BEGIN

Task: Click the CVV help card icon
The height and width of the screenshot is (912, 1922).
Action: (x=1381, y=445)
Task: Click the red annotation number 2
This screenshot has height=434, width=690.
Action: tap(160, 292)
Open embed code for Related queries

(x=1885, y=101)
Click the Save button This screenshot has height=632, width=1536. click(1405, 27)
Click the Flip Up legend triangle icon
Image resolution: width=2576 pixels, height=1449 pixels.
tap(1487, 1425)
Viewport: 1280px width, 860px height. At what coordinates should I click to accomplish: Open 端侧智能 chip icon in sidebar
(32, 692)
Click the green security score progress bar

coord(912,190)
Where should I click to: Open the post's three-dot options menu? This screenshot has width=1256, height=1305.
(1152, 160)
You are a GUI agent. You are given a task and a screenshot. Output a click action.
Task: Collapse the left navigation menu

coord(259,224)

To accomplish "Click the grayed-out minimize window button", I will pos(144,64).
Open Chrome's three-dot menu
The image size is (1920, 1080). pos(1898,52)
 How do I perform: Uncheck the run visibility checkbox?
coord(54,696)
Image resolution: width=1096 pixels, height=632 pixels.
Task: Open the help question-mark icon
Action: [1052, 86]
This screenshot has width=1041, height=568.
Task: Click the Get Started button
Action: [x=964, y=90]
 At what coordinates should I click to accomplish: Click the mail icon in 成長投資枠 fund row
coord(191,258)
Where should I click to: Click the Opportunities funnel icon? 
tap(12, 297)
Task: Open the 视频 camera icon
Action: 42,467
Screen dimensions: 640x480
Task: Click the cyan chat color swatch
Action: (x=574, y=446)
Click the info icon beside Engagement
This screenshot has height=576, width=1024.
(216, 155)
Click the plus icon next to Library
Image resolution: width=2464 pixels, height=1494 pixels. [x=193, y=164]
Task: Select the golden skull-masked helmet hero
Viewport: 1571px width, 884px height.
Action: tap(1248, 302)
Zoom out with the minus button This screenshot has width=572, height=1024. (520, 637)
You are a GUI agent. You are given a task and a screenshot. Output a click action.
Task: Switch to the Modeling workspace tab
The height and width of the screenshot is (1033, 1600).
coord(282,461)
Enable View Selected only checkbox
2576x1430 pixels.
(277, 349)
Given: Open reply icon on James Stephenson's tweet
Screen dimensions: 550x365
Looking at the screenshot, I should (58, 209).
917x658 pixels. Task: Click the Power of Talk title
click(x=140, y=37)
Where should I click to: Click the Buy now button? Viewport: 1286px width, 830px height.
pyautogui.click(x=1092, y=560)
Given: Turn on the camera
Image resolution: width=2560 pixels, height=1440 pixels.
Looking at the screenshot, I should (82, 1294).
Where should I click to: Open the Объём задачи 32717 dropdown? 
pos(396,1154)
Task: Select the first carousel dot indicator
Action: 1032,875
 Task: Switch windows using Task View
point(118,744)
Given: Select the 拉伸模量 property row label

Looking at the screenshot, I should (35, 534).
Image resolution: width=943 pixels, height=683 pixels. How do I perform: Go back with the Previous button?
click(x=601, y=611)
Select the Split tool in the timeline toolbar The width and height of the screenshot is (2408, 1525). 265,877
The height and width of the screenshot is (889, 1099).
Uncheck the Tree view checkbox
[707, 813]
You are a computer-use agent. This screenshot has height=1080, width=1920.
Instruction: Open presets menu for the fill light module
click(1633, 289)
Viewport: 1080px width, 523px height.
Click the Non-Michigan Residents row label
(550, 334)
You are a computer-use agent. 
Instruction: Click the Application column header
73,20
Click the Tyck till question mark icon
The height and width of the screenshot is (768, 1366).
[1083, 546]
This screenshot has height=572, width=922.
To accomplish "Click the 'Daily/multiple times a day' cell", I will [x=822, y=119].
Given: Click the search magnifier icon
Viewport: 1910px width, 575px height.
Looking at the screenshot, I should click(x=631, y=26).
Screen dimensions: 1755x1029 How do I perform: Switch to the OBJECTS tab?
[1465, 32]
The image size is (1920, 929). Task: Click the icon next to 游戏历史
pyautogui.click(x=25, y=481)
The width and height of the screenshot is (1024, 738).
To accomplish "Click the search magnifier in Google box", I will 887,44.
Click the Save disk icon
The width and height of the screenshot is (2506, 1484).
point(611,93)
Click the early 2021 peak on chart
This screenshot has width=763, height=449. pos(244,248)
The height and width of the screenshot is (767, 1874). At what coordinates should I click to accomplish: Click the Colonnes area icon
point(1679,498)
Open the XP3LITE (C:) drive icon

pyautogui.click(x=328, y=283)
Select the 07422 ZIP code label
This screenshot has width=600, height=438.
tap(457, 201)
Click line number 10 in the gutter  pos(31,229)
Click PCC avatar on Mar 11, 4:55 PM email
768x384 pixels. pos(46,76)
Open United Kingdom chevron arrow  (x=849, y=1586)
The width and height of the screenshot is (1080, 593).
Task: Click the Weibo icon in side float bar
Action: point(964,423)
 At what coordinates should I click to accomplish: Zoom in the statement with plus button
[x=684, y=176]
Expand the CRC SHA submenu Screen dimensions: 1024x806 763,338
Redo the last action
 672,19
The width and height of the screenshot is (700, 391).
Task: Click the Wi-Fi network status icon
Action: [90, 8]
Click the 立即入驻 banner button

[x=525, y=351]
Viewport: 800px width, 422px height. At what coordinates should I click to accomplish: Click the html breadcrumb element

END

PROBLEM DETAILS: Convert every one of the rows above into a JSON list of strings, with one string per line and blank lines omitted.

SOLUTION FOR THIS PROBLEM:
[
  "Task: Click the CVV help card icon",
  "The height and width of the screenshot is (912, 1922).",
  "Action: (x=1381, y=445)",
  "Task: Click the red annotation number 2",
  "This screenshot has height=434, width=690.",
  "Action: tap(160, 292)",
  "Open embed code for Related queries",
  "(x=1885, y=101)",
  "Click the Save button This screenshot has height=632, width=1536. click(1405, 27)",
  "Click the Flip Up legend triangle icon",
  "Image resolution: width=2576 pixels, height=1449 pixels.",
  "tap(1487, 1425)",
  "Viewport: 1280px width, 860px height. At what coordinates should I click to accomplish: Open 端侧智能 chip icon in sidebar",
  "(32, 692)",
  "Click the green security score progress bar",
  "coord(912,190)",
  "Where should I click to: Open the post's three-dot options menu? This screenshot has width=1256, height=1305.",
  "(1152, 160)",
  "You are a GUI agent. You are given a task and a screenshot. Output a click action.",
  "Task: Collapse the left navigation menu",
  "coord(259,224)",
  "To accomplish \"Click the grayed-out minimize window button\", I will pos(144,64).",
  "Open Chrome's three-dot menu",
  "The image size is (1920, 1080). pos(1898,52)",
  " How do I perform: Uncheck the run visibility checkbox?",
  "coord(54,696)",
  "Image resolution: width=1096 pixels, height=632 pixels.",
  "Task: Open the help question-mark icon",
  "Action: [1052, 86]",
  "This screenshot has width=1041, height=568.",
  "Task: Click the Get Started button",
  "Action: [x=964, y=90]",
  " At what coordinates should I click to accomplish: Click the mail icon in 成長投資枠 fund row",
  "coord(191,258)",
  "Where should I click to: Click the Opportunities funnel icon? ",
  "tap(12, 297)",
  "Task: Open the 视频 camera icon",
  "Action: 42,467",
  "Screen dimensions: 640x480",
  "Task: Click the cyan chat color swatch",
  "Action: (x=574, y=446)",
  "Click the info icon beside Engagement",
  "This screenshot has height=576, width=1024.",
  "(216, 155)",
  "Click the plus icon next to Library",
  "Image resolution: width=2464 pixels, height=1494 pixels. [x=193, y=164]",
  "Task: Select the golden skull-masked helmet hero",
  "Viewport: 1571px width, 884px height.",
  "Action: tap(1248, 302)",
  "Zoom out with the minus button This screenshot has width=572, height=1024. (520, 637)",
  "You are a GUI agent. You are given a task and a screenshot. Output a click action.",
  "Task: Switch to the Modeling workspace tab",
  "The height and width of the screenshot is (1033, 1600).",
  "coord(282,461)",
  "Enable View Selected only checkbox",
  "2576x1430 pixels.",
  "(277, 349)",
  "Given: Open reply icon on James Stephenson's tweet",
  "Screen dimensions: 550x365",
  "Looking at the screenshot, I should (58, 209).",
  "917x658 pixels. Task: Click the Power of Talk title",
  "click(x=140, y=37)",
  "Where should I click to: Click the Buy now button? Viewport: 1286px width, 830px height.",
  "pyautogui.click(x=1092, y=560)",
  "Given: Turn on the camera",
  "Image resolution: width=2560 pixels, height=1440 pixels.",
  "Looking at the screenshot, I should (82, 1294).",
  "Where should I click to: Open the Объём задачи 32717 dropdown? ",
  "pos(396,1154)",
  "Task: Select the first carousel dot indicator",
  "Action: 1032,875",
  " Task: Switch windows using Task View",
  "point(118,744)",
  "Given: Select the 拉伸模量 property row label",
  "Looking at the screenshot, I should (35, 534).",
  "Image resolution: width=943 pixels, height=683 pixels. How do I perform: Go back with the Previous button?",
  "click(x=601, y=611)",
  "Select the Split tool in the timeline toolbar The width and height of the screenshot is (2408, 1525). 265,877",
  "The height and width of the screenshot is (889, 1099).",
  "Uncheck the Tree view checkbox",
  "[707, 813]",
  "You are a computer-use agent. This screenshot has height=1080, width=1920.",
  "Instruction: Open presets menu for the fill light module",
  "click(1633, 289)",
  "Viewport: 1080px width, 523px height.",
  "Click the Non-Michigan Residents row label",
  "(550, 334)",
  "You are a computer-use agent. ",
  "Instruction: Click the Application column header",
  "73,20",
  "Click the Tyck till question mark icon",
  "The height and width of the screenshot is (768, 1366).",
  "[1083, 546]",
  "This screenshot has height=572, width=922.",
  "To accomplish \"Click the 'Daily/multiple times a day' cell\", I will [x=822, y=119].",
  "Given: Click the search magnifier icon",
  "Viewport: 1910px width, 575px height.",
  "Looking at the screenshot, I should click(x=631, y=26).",
  "Screen dimensions: 1755x1029 How do I perform: Switch to the OBJECTS tab?",
  "[1465, 32]",
  "The image size is (1920, 929). Task: Click the icon next to 游戏历史",
  "pyautogui.click(x=25, y=481)",
  "The width and height of the screenshot is (1024, 738).",
  "To accomplish \"Click the search magnifier in Google box\", I will 887,44.",
  "Click the Save disk icon",
  "The width and height of the screenshot is (2506, 1484).",
  "point(611,93)",
  "Click the early 2021 peak on chart",
  "This screenshot has width=763, height=449. pos(244,248)",
  "The height and width of the screenshot is (767, 1874). At what coordinates should I click to accomplish: Click the Colonnes area icon",
  "point(1679,498)",
  "Open the XP3LITE (C:) drive icon",
  "pyautogui.click(x=328, y=283)",
  "Select the 07422 ZIP code label",
  "This screenshot has width=600, height=438.",
  "tap(457, 201)",
  "Click line number 10 in the gutter  pos(31,229)",
  "Click PCC avatar on Mar 11, 4:55 PM email",
  "768x384 pixels. pos(46,76)",
  "Open United Kingdom chevron arrow  (x=849, y=1586)",
  "The width and height of the screenshot is (1080, 593).",
  "Task: Click the Weibo icon in side float bar",
  "Action: point(964,423)",
  " At what coordinates should I click to accomplish: Zoom in the statement with plus button",
  "[x=684, y=176]",
  "Expand the CRC SHA submenu Screen dimensions: 1024x806 763,338",
  "Redo the last action",
  " 672,19",
  "The width and height of the screenshot is (700, 391).",
  "Task: Click the Wi-Fi network status icon",
  "Action: [90, 8]",
  "Click the 立即入驻 banner button",
  "[x=525, y=351]",
  "Viewport: 800px width, 422px height. At what coordinates should I click to accomplish: Click the html breadcrumb element"
]